2. Lipid-soluble antioxidants. This group of antioxidants is supposed to act as highly efficient scavengers, against lipid peroxyl radical, which is formed within the lipoprotein as a consequence of free radical chain reaction of lipid peroxidation.

3. Water-soluble antioxidants. These antioxidants cannot enter the lipid moiety of low density lipoprotein (LDL); these will be less efficient as these are principally unable to encounter most of these lyophilic radicals.

4. Low molecular weight antioxidants. These are subdivided into lipid-soluble antioxidants (tocopherol, carotenoids, quinones, bilirubin, and some polyphenols) and water-soluble antioxidants (ascorbic acid, uric acid, and polyphenols). These delay or inhibit cellular damage mainly through their free radical scavenging property.

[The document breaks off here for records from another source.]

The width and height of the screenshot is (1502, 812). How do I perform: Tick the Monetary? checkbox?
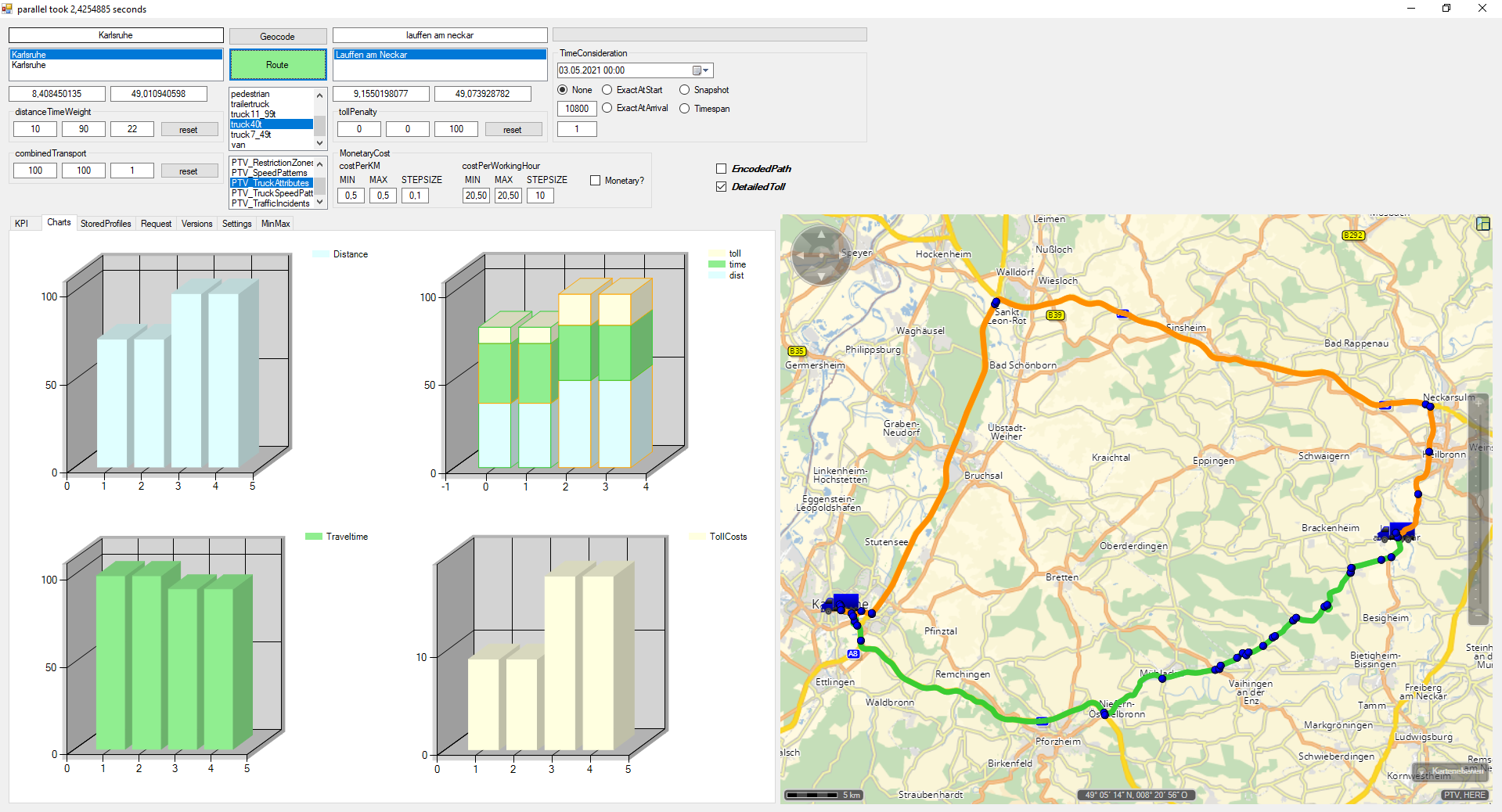(595, 181)
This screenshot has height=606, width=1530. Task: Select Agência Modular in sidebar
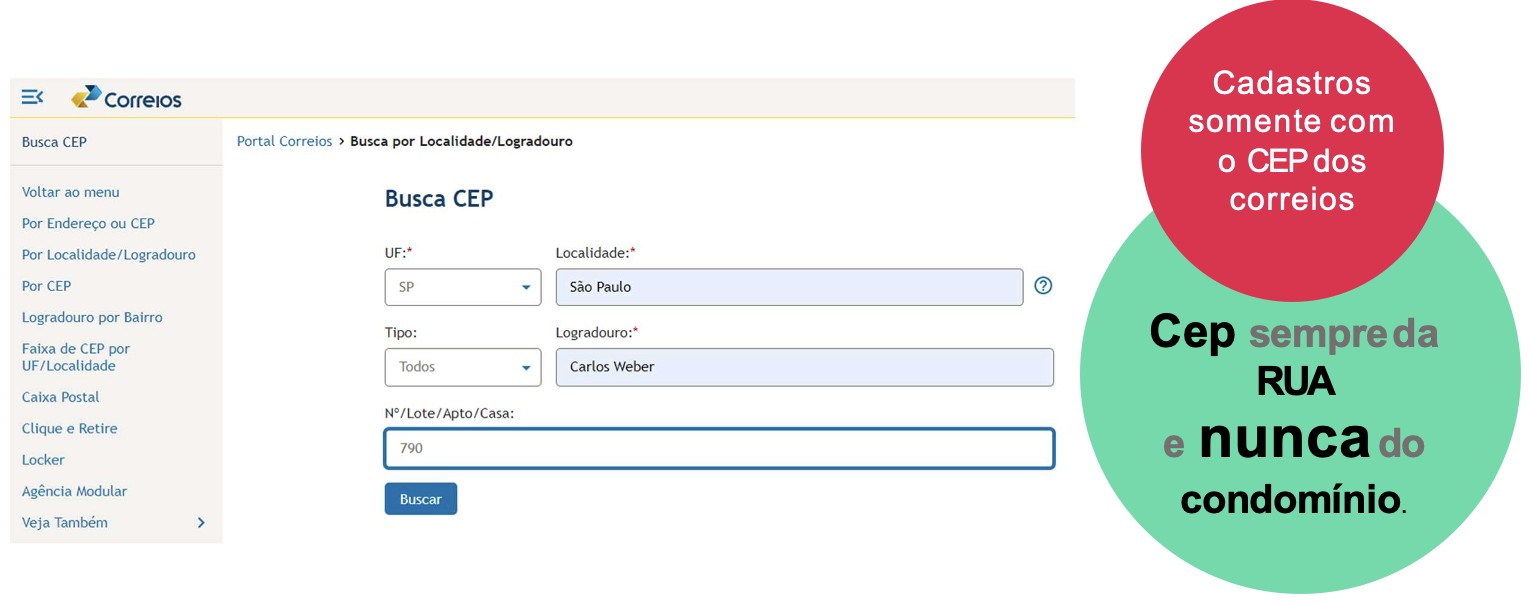75,491
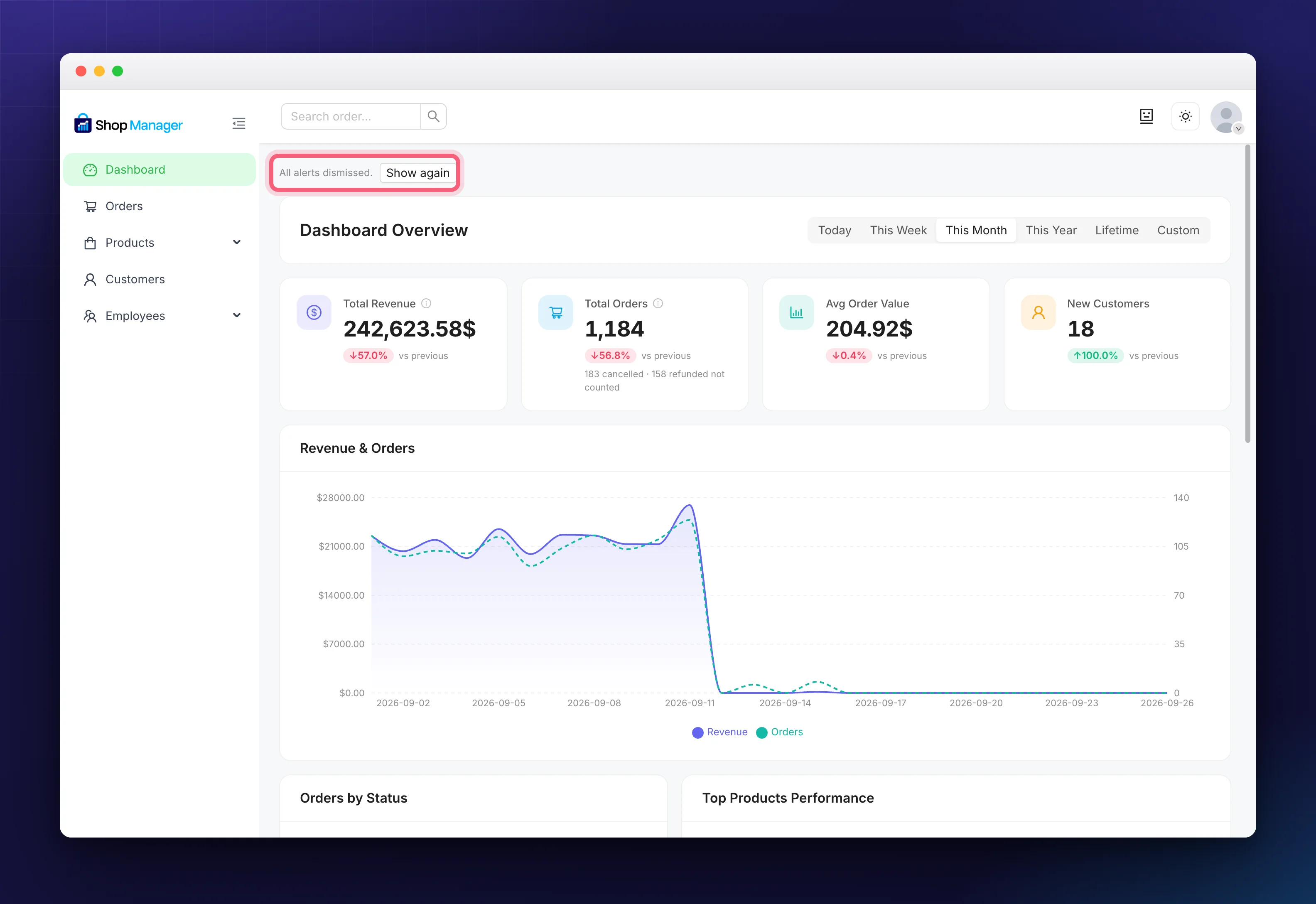Click the Total Orders info icon
Image resolution: width=1316 pixels, height=904 pixels.
tap(658, 304)
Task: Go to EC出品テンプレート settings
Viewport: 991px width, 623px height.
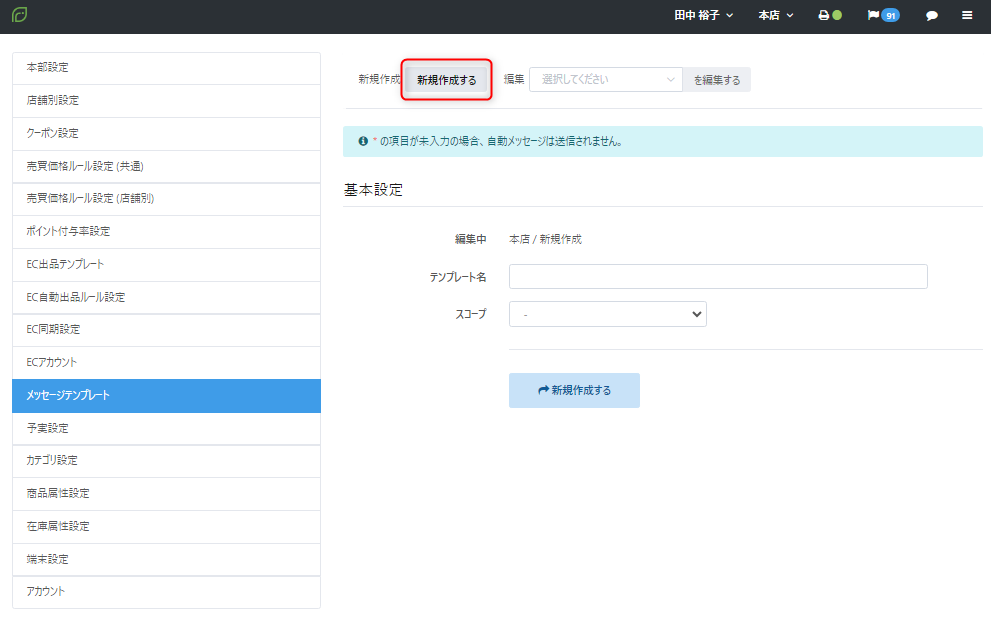Action: (x=166, y=264)
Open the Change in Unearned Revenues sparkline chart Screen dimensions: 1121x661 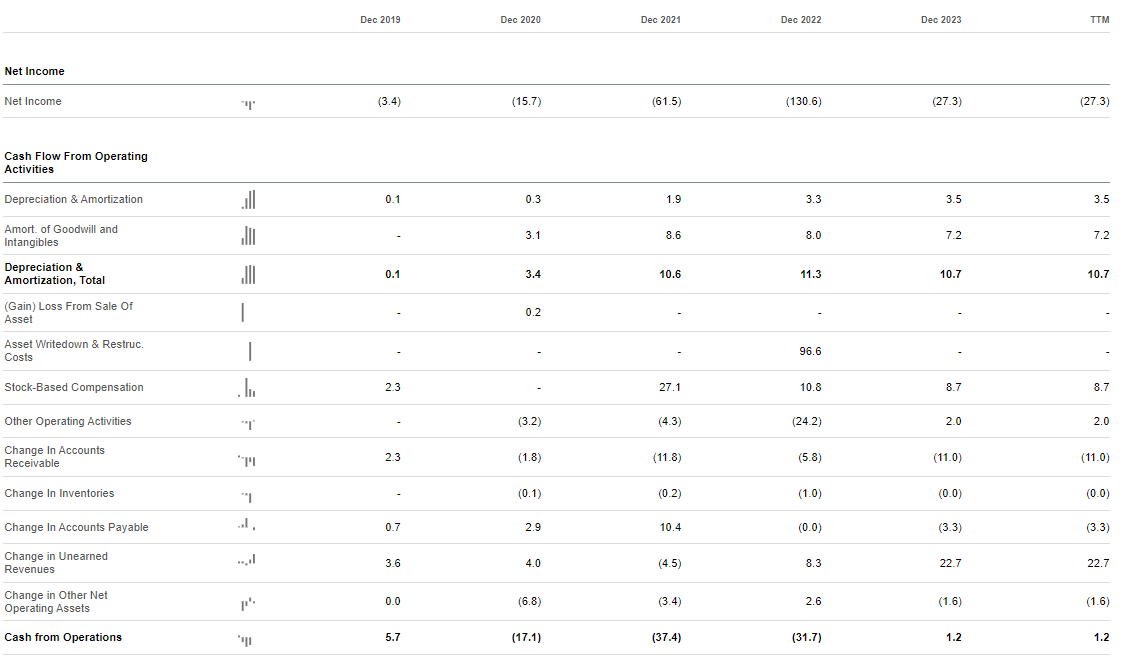248,562
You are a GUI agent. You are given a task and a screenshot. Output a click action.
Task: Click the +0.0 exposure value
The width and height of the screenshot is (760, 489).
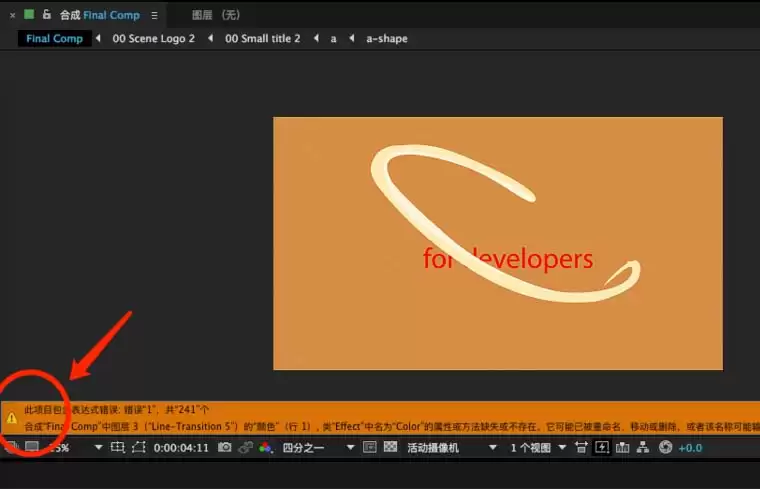click(x=690, y=448)
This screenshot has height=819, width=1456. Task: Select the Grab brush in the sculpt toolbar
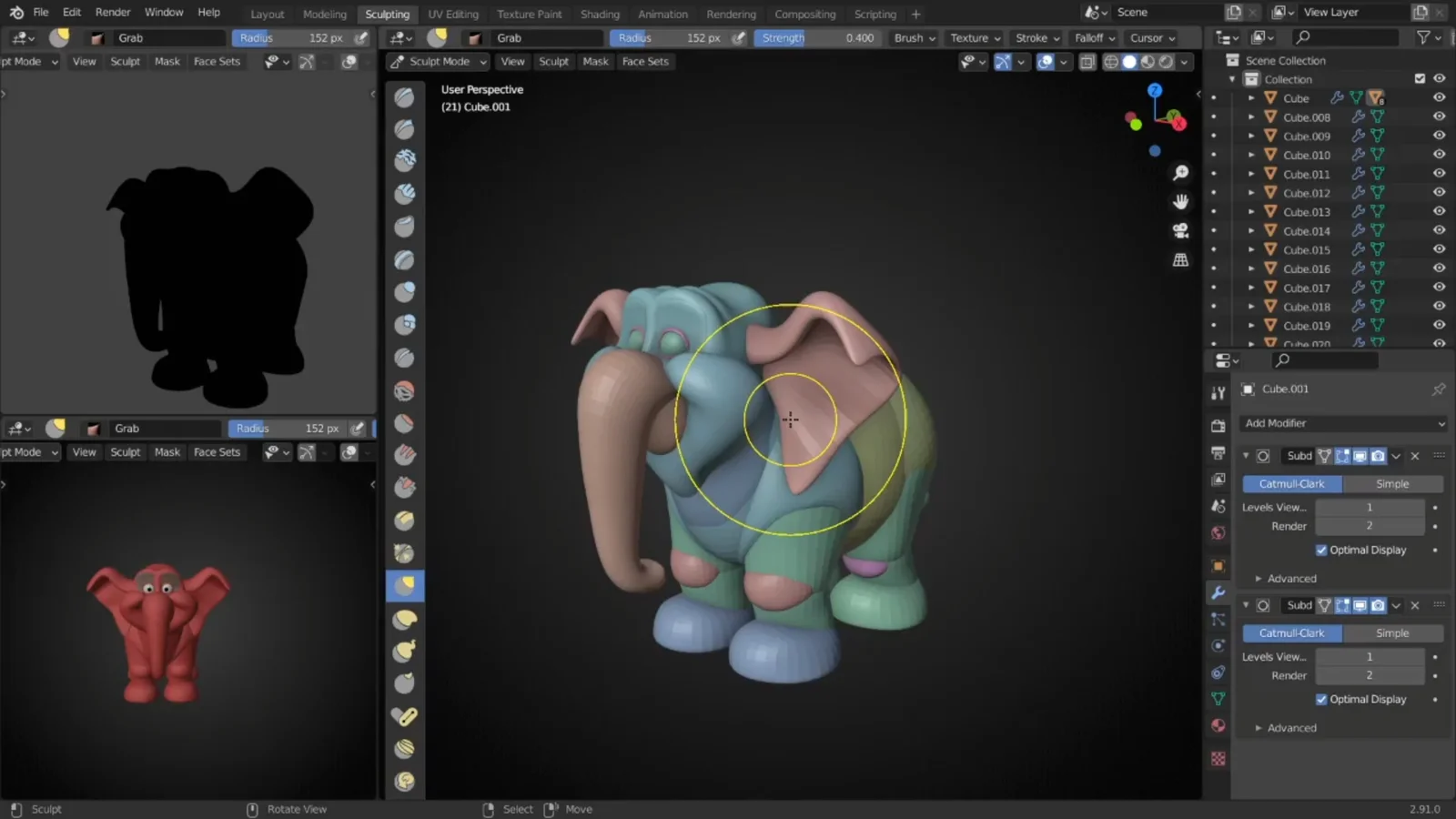click(x=405, y=586)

thumbnailFigure 3. Enzymatic pathway for the detoxification of reactive oxygen species.

Synthetic antioxidants

These are the compounds which are synthesized inside the laboratory. It includes butylated hydroxyl anisole, butylated hydroxy toluene, and tertiary butylated hydroxy quinone. These are most effective antioxidants and also come under the category of synthetic chemicals. ROS is a term which encompasses all highly reactive, oxygen-containing molecules, including free radicals. Some of the ROS along with their neutralizing antioxidants are given in Table 1[7-10].

Table 1. Various ROS and corresponding neutralizing antioxidants

Chemistry of the pyrimidine ring

The structure of the pyrimidine ring (Figure 4) is similar to benzene and pyridine. In a pyrimidine ring, as the number of nitrogen atoms increases the ring π electrons become less energetic; electrophilic aromatic substitution gets more difficult, while nucleophilic aromatic substitution resonance stabilization properties of pyrimidine may lead to the addition and ring cleavage reactions rather than substitutions.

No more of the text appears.